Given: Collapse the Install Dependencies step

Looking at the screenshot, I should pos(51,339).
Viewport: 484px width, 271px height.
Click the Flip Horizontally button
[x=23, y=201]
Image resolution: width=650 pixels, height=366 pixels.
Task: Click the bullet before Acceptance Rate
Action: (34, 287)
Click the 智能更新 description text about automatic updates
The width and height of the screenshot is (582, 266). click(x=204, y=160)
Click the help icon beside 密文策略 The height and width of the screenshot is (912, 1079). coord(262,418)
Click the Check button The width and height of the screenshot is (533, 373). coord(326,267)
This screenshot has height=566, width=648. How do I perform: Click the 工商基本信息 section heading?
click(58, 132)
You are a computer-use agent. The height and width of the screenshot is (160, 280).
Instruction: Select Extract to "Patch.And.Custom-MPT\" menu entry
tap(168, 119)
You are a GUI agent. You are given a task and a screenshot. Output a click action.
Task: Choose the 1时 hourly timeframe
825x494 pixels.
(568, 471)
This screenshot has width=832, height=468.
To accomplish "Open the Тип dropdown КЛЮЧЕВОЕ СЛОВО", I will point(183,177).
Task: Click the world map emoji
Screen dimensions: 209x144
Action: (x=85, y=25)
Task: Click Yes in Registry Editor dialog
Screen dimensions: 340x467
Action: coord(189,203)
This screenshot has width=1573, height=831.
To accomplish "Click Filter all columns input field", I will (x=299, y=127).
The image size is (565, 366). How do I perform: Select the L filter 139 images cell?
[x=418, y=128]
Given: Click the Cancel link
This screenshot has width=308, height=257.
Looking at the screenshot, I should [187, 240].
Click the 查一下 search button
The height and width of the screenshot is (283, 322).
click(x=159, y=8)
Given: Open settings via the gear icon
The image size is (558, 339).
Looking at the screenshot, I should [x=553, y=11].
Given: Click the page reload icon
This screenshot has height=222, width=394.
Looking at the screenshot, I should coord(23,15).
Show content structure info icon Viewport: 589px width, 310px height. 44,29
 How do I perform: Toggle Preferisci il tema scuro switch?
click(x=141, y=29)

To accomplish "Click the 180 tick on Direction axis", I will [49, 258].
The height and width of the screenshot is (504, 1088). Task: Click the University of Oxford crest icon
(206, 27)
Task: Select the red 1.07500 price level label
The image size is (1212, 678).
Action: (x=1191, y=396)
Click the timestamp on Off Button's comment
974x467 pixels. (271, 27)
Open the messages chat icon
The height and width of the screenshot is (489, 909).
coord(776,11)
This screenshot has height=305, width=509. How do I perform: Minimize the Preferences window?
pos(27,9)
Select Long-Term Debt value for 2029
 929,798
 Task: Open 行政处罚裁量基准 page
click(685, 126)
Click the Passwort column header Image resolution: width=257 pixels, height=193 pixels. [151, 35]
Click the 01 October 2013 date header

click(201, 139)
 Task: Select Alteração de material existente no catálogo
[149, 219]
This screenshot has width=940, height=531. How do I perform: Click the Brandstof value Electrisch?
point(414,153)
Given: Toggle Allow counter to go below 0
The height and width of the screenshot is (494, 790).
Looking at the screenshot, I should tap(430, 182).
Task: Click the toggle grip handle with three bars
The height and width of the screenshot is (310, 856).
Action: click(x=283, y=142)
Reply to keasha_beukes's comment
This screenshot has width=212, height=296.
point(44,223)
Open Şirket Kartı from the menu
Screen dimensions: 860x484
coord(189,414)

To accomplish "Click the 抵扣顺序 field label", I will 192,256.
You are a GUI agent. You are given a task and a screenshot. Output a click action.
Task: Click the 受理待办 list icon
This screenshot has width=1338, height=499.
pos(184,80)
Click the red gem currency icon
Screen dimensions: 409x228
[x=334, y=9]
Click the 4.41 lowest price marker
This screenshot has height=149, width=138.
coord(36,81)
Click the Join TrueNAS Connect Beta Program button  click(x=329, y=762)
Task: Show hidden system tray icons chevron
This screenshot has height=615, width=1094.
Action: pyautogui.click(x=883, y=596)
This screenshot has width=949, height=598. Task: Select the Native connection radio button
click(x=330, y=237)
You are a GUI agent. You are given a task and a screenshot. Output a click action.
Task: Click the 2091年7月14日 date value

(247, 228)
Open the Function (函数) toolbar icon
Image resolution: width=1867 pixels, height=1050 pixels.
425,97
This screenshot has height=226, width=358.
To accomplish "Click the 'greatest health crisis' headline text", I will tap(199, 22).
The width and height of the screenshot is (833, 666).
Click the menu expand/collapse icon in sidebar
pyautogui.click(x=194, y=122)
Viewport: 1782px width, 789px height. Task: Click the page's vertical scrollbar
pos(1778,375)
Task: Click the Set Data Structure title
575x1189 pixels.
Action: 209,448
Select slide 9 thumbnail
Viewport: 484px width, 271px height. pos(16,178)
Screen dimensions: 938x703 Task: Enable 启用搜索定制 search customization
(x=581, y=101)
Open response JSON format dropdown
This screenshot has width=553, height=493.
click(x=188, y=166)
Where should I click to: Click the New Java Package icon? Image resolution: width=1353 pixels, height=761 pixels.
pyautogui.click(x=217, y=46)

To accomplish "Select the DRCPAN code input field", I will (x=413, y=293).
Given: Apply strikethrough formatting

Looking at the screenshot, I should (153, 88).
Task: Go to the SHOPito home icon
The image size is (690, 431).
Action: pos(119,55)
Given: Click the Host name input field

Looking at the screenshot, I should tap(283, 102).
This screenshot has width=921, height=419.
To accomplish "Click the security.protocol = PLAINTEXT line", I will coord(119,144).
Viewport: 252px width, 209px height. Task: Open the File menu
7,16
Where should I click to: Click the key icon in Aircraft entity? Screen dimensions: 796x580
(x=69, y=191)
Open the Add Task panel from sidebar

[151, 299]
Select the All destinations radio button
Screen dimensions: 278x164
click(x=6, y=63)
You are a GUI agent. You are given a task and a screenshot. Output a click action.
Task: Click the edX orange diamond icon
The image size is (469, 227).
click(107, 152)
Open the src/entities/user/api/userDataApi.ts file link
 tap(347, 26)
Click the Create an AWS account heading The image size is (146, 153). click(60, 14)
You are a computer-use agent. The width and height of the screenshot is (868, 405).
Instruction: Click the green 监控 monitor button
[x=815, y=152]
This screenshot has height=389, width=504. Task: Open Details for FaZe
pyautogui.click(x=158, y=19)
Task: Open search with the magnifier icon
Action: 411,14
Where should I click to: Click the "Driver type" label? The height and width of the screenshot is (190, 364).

==*==

▶ [Instructions to follow]: Retype everything from the line containing "Given: Click the Host name input field" down to the line containing "tap(347, 26)", both included, exactly as they appear in the records.

▶ [Written solution]:
Given: Click the Host name input field

Looking at the screenshot, I should tap(283, 102).
This screenshot has width=921, height=419.
To accomplish "Click the security.protocol = PLAINTEXT line", I will coord(119,144).
Viewport: 252px width, 209px height. Task: Open the File menu
7,16
Where should I click to: Click the key icon in Aircraft entity? Screen dimensions: 796x580
(x=69, y=191)
Open the Add Task panel from sidebar

[151, 299]
Select the All destinations radio button
Screen dimensions: 278x164
click(x=6, y=63)
You are a GUI agent. You are given a task and a screenshot. Output a click action.
Task: Click the edX orange diamond icon
The image size is (469, 227).
click(107, 152)
Open the src/entities/user/api/userDataApi.ts file link
 tap(347, 26)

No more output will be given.